▶ [Texte fourni]:
....
Elle peut être ordonnée tant par le juge de l’application des peines que par le procureur de la République, et peut être réalisée par un ou deux experts. Il n’est pas indispensable d’en ordonner une nouvelle s’il existe au dossier du condamné, notamment à l’occasion d’une demande de libération conditionnelle, une précédente expertise datant de moins de deux ans concluant à sa dangerosité .
La situation de tous les condamnés susceptibles de faire l’objet d’une surveillance judiciaire doit être examinée avant la date de leur libération. Une observation de l’intéressé peut être demandée, pour une durée comprise entre deux et six semaines, dans un service spécialisé chargé de l’observation des personnes détenues aux fins d’une évaluation pluridisciplinaire de dangerosité, en pratique au Centre national d’observation (CNO) de la maison d’arrêt de Fresnes. La commission pluridisciplinaire des mesures de sûreté (cf. infra, § 2, C) peut également être saisie pour avis. Cette commission peut aussi, si elle estime que les conditions d’une rétention de sûreté ne sont pas réunies mais que le condamné apparaît néanmoins dangereux, renvoyer le dossier au juge de l’application des peines pour appréciation d’une surveillance judiciaire.
La décision est prise après un débat contradictoire organisé devant le tribunal de l’application des peines pour les faits commis avant le 14 décembre 2005, et devant le juge de l’application des peines pour des faits commis après , en présence du procureur de la République et du condamné, lequel est obligatoirement assisté d’un avocat.
....
▶ [Entrées répertoriées]:
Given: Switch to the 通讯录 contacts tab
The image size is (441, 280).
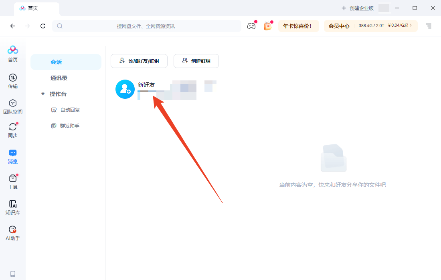Looking at the screenshot, I should (66, 78).
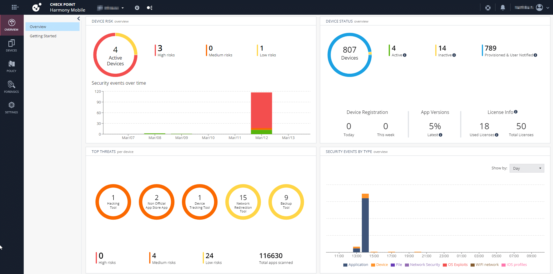This screenshot has width=553, height=274.
Task: Collapse the side navigation panel chevron
Action: (x=78, y=18)
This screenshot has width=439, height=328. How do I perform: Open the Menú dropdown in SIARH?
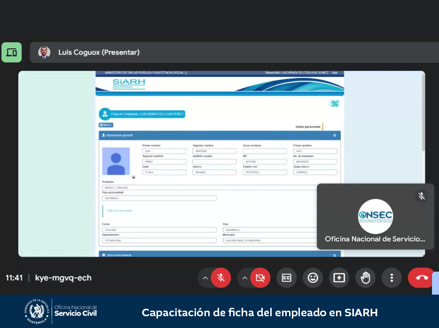106,125
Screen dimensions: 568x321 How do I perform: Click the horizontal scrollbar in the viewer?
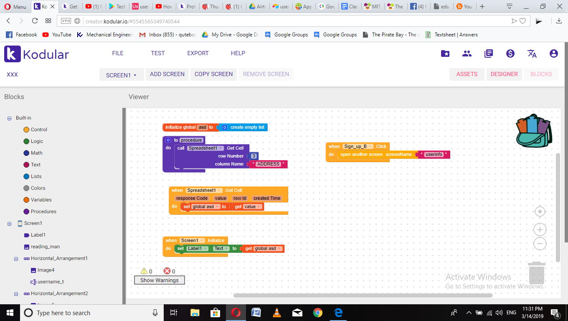(x=363, y=296)
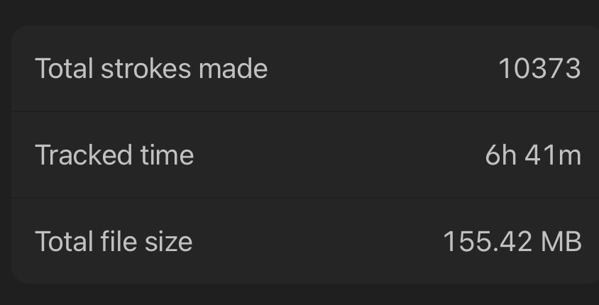
Task: Click the 10373 strokes count value
Action: pos(540,69)
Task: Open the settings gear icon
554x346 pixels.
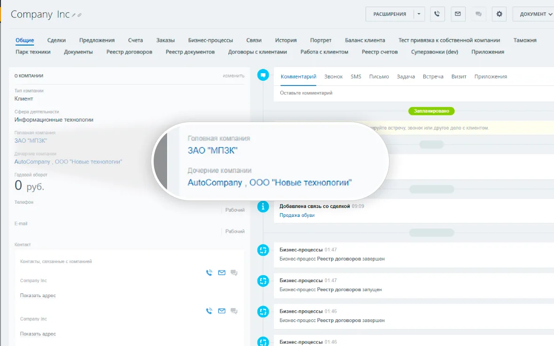Action: tap(499, 14)
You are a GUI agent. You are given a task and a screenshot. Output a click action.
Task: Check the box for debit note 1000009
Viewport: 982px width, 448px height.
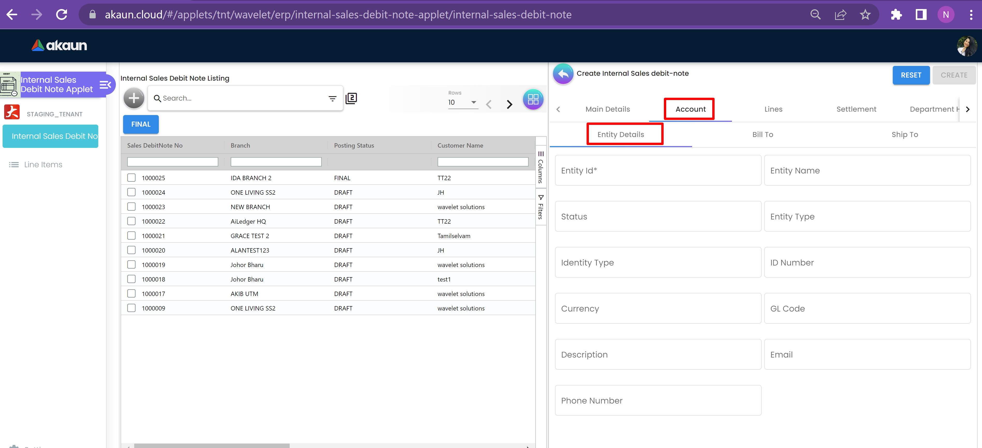132,308
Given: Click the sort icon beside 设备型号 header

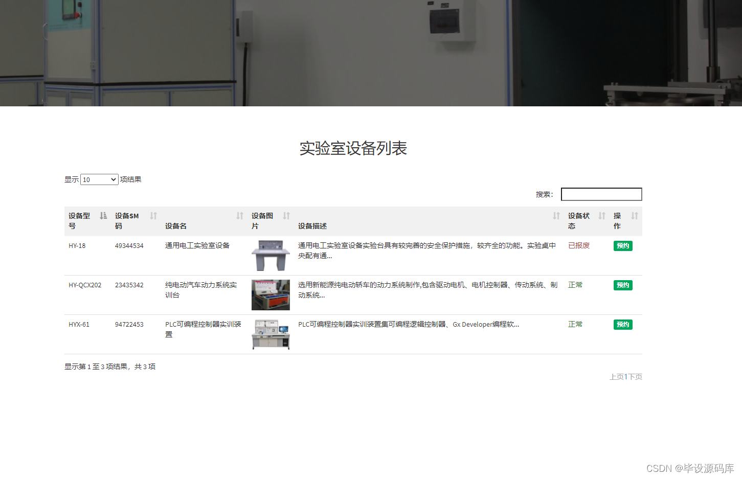Looking at the screenshot, I should (x=102, y=216).
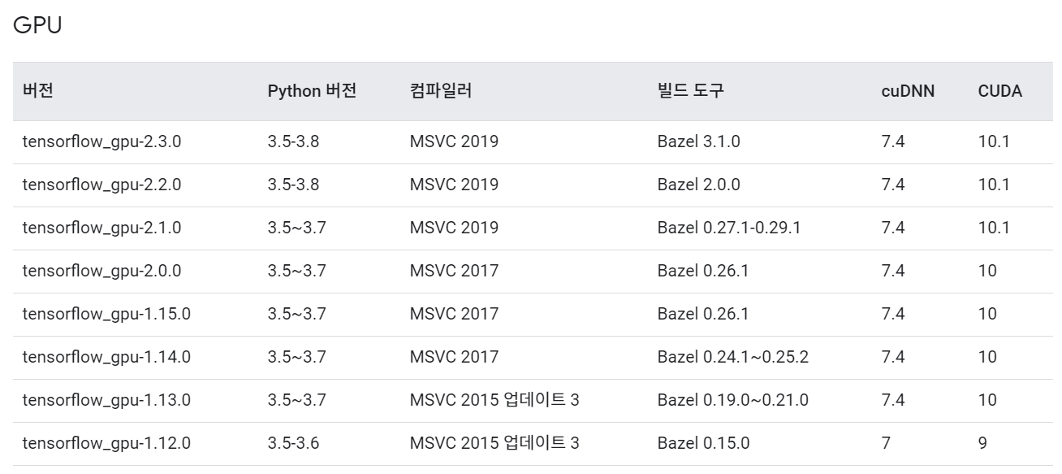Viewport: 1062px width, 474px height.
Task: Select the 컴파일러 column header
Action: pyautogui.click(x=441, y=91)
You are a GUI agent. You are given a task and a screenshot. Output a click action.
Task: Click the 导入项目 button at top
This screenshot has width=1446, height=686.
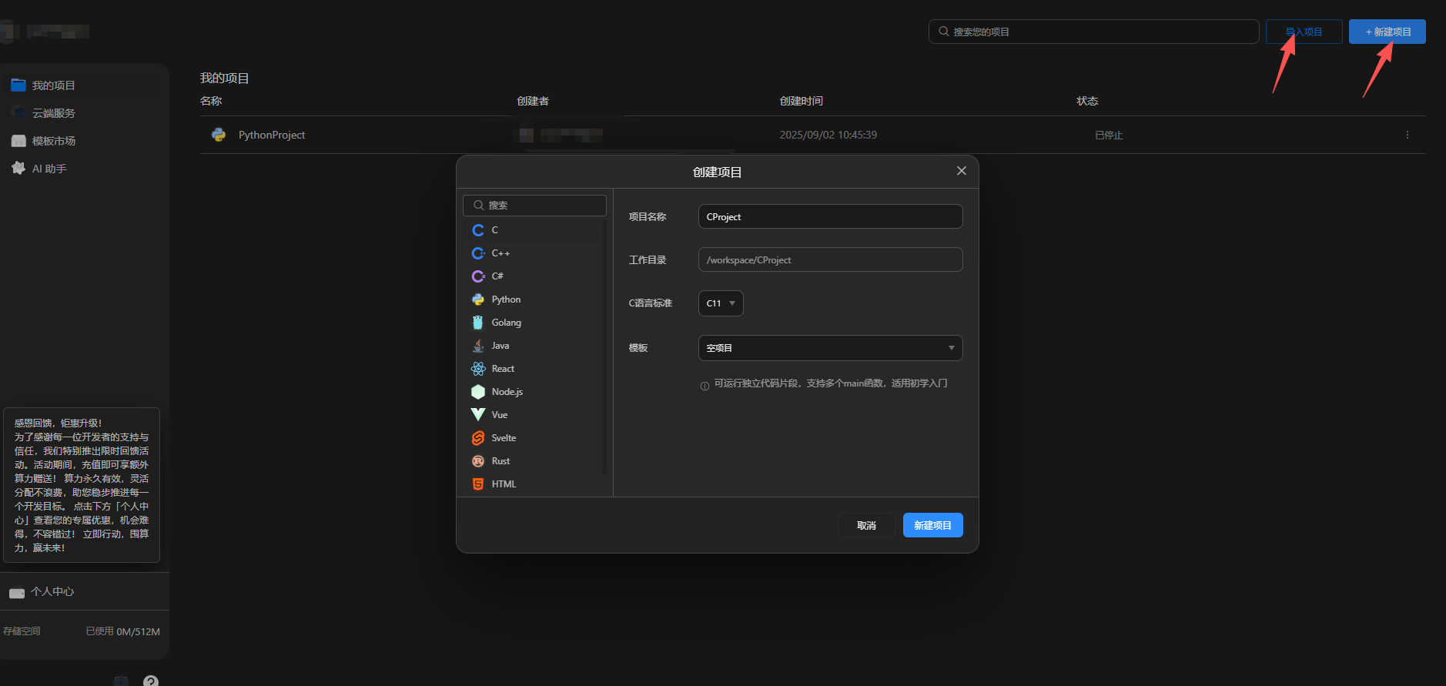(1304, 32)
....
▶ [Consigne A]: Modifiez les entrées ci-dessus en remplaçant « GUI agent » par « interface assistant », sans rien changer d'autre, et omettez les images dans votre réponse.
▶ [Consigne B]: Rédigez la suite du texte consacré à la surveillance judiciaire des condamnés, en reprenant après sa dernière phrase.

▶ [Réponse attendue A]:
Given: Switch to the 通讯录 contacts tab
The image size is (441, 280).
Looking at the screenshot, I should (66, 78).
This screenshot has width=553, height=274.
Task: Collapse the side navigation panel chevron
Action: (x=78, y=18)
This screenshot has width=439, height=328. How do I perform: Open the Menú dropdown in SIARH?
106,125
Screen dimensions: 568x321 How do I perform: Click the horizontal scrollbar in the viewer?
(x=363, y=296)
Task: Click the 10373 strokes count value
Action: pos(540,69)
Task: Open the settings gear icon
554x346 pixels.
Action: tap(499, 14)
You are a interface assistant. You are given a task and a screenshot. Output a click action.
Task: Check the box for debit note 1000009
Viewport: 982px width, 448px height.
132,308
Given: Click the sort icon beside 设备型号 header

Looking at the screenshot, I should (x=102, y=216).
Viewport: 1062px width, 474px height.
Task: Select the 컴파일러 column header
Action: pyautogui.click(x=441, y=91)
You are a interface assistant. You are given a task and a screenshot. Output a click action.
Task: Click the 导入项目 button at top
This screenshot has width=1446, height=686.
(1304, 32)

▶ [Réponse attendue B]:
C. LA DURÉE

La durée de la surveillance judiciaire ne peut excéder la durée de l’ensemble des réductions de peine accordées (3). Elle peut donc être très variable selon la durée de la peine prononcée, la qualité de récidiviste ou non, et le comportement de l’intéressé lors de sa détention. De ce fait, un condamné récidiviste qui n’aura manifesté au cours de sa détention aucun « effort sérieux de réadaptation sociale » et qui aura multiplié les incidents disciplinaires, ne pourra être suivi à ce titre que sur une très courte période.


D. LES OBLIGATIONS DE LA SURVEILLANCE JUDICIAIRE

[Code de procédure pénale, article D. 147-37]
Sauf décision contraire du juge de l’application des peines ou du tribunal de l’application des peines, la surveillance judiciaire comporte une injonction de soins, dès lors que l’expert psychiatre a estimé que la personne concernée était susceptible de faire l’objet d’un traitement. Cette injonction de soins se déroule selon les mêmes modalités que dans le cadre d’un suivi socio-judiciaire (cf. supra, section 1, § 5).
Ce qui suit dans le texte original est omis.